Secondly, you refer to the nuclear energy as one area where welding is used, but in a big part of the welded joint in that area of industire undergo a post weld heat treatment, which can be madatory for those materials.
In the results-section you show that you can predict a internal stress field due to thermal imaging, which is very nice work, on the mathematical side, but due to missing microsturcure, weld seam geometry and missing mechanical properties of the weld metal, it is not possible to relate the work shown to actual welds. Furthermore, please show, that you have done real welding with a molten phase, and not only a heating of the material.

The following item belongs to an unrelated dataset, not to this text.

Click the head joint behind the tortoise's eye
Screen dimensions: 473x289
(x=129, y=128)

In my oppinion the used welding energy is quiet low for really perform a weld.
Lately there, is no experimantal data given wich relates your result to the real measurement like in-situt measurement of strains, stresses or so on.
Please add the requested information from above to make your wore more valuable. Please furthermore take note that, the materials properties, e.g. yield strength and ultimate tensile strength are changing with the termerature, wich can have a significant influence on the stress state due to deformations.

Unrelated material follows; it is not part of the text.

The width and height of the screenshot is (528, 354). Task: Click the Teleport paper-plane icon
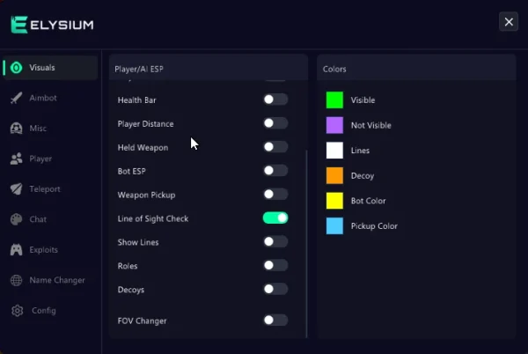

Besides of that, I have some minor comment to improve your work:
- The introduction needs to be re-written, because in my oppinion there are sentences that does't make any sense and are incomplete.
- Introduction Line 26: There is an incomplete sentence.
Overall, i think, that this paper includes great work on the modelling side of the problem, but due to the missing information on the material and the weld seam generated in the expermient, i cannot estimate how good this model is in terms of "real world" welding, Hopefully you add tha data.
Best regards
a Reviewer
Author Response
Answer to Reviewer 1:
In the introduction you only mention that hot-cracking is one of the occuring defects, but in fact the quality of the weld is not only influenced by hot cracks and resudial stresses, but most likely due to the occurance of pores, lack of fusion, non metallic inclusion and others. You have chosen a FEM model without simulation the solidification, to predict the reaction of the material to the induced heat, but nearly all mentiond defects are solidification/remelting induced, including hotcracks. I would suggest that you add a lot more information on the nature of welding defects and put your work in perspective to that.
Indeed, hot cracking is not the only defect that can occur in welding. The focus on hot cracking is due to the type of experiment (PVR tests) that was performed at EDF. To make this clear, we have included mentions of other types of defects in the introduction.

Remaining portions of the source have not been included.